ABOUT THIS EXERCISE
Every line from the one containing "The image size is (1200, 581)." to the end of the records below should be returned exactly; pictures are to be dropped.

Stored items:
--

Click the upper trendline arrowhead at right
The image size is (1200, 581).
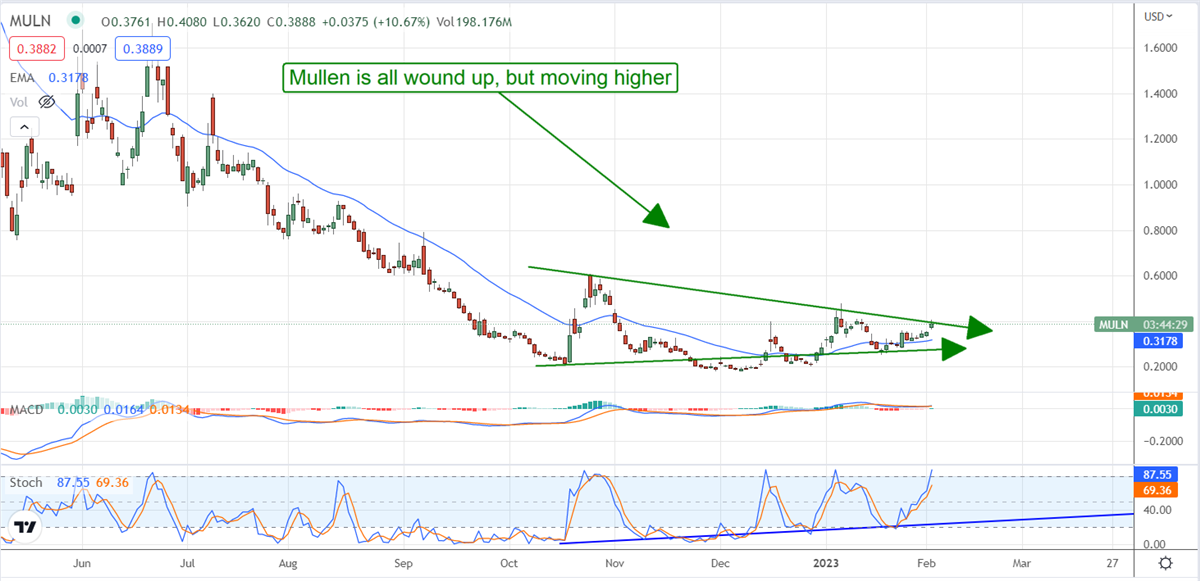point(980,328)
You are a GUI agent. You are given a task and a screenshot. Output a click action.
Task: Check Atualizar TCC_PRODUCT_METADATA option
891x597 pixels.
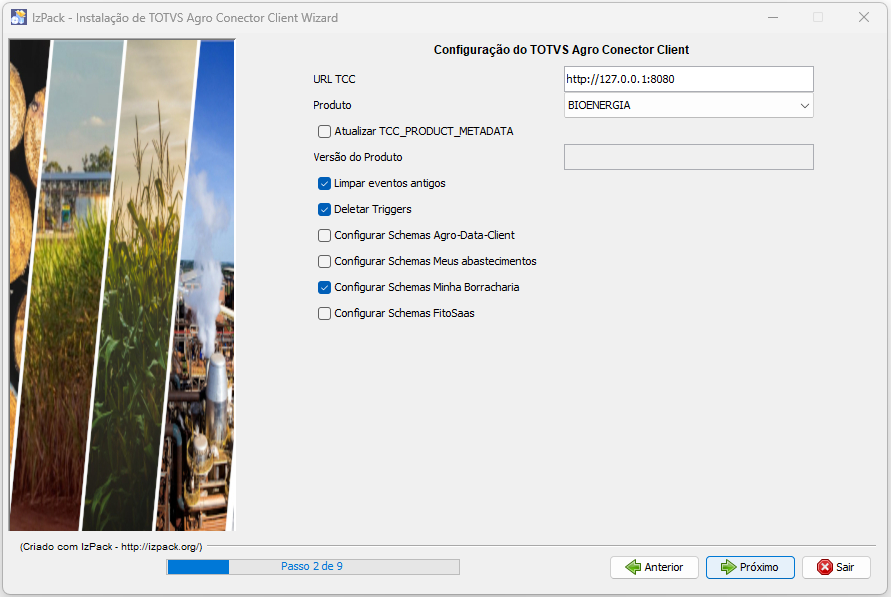click(x=324, y=131)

--

RESULT OF THIS TASK
The image size is (1200, 581).
point(980,328)
You are a GUI agent. You are given a task and a screenshot. Output a click action.
Task: Check Atualizar TCC_PRODUCT_METADATA option
891x597 pixels.
click(x=324, y=131)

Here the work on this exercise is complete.